Living with epilepsy in England?

We've done a survey of health trusts to find out about current services available for people with epilepsy. The results of this survey will be made available to individual health trusts to help inform them about any gaps in service provision. The results will also allow Epilepsy Action to assess epilepsy services available in different parts of the country.

These results will be presented in a full report which will be launched at the House of Commons on 14 January 2009.

Personal stories really help us back up the facts and figures.  We need your help to show how inadequate services impact on real people in their everyday lives.

Therefore, we need people living in England who have had any difficulties accessing epilepsy services in the last three years to take part in media interviews and to attend the launch event (you would need to be available in January).
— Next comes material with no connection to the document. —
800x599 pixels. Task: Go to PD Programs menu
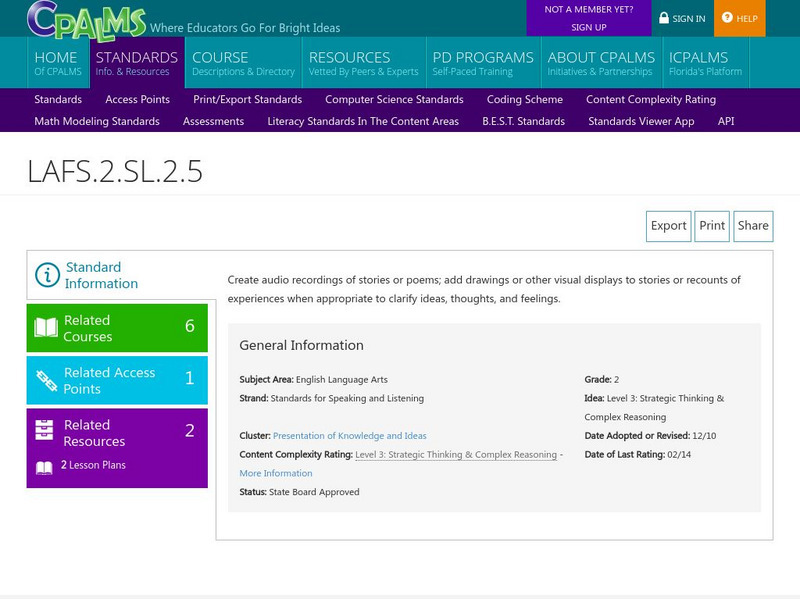pos(483,63)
We are ideally looking for:

• anyone who saw a general neurologist, got the wrong treatment, but now sees an epilepsy specialist and is on the correct treatment, or
• anyone who waited a long time to get diagnosed, and could have died, or had a major accident, or
• anyone who didn’t previously see an epilepsy specialist nurse but now sees one and can talk about the difference this makes, or
• anyone who has a care plan, or
• anyone who has been 'lost' between paediatric and adult services – for example, it took ages for them to get an adult appointment.

If you don't fit any of the above but have a similar story to tell, we would still be interested to hear from you. As well as people to take part in interviews, we also need quotes and case studies to feature in the report (this could be done anonymously if required).

Thanks.

Updated 1 April 2009: The results of the mapping survey have formed the 'Epilepsy in England: time for change' report.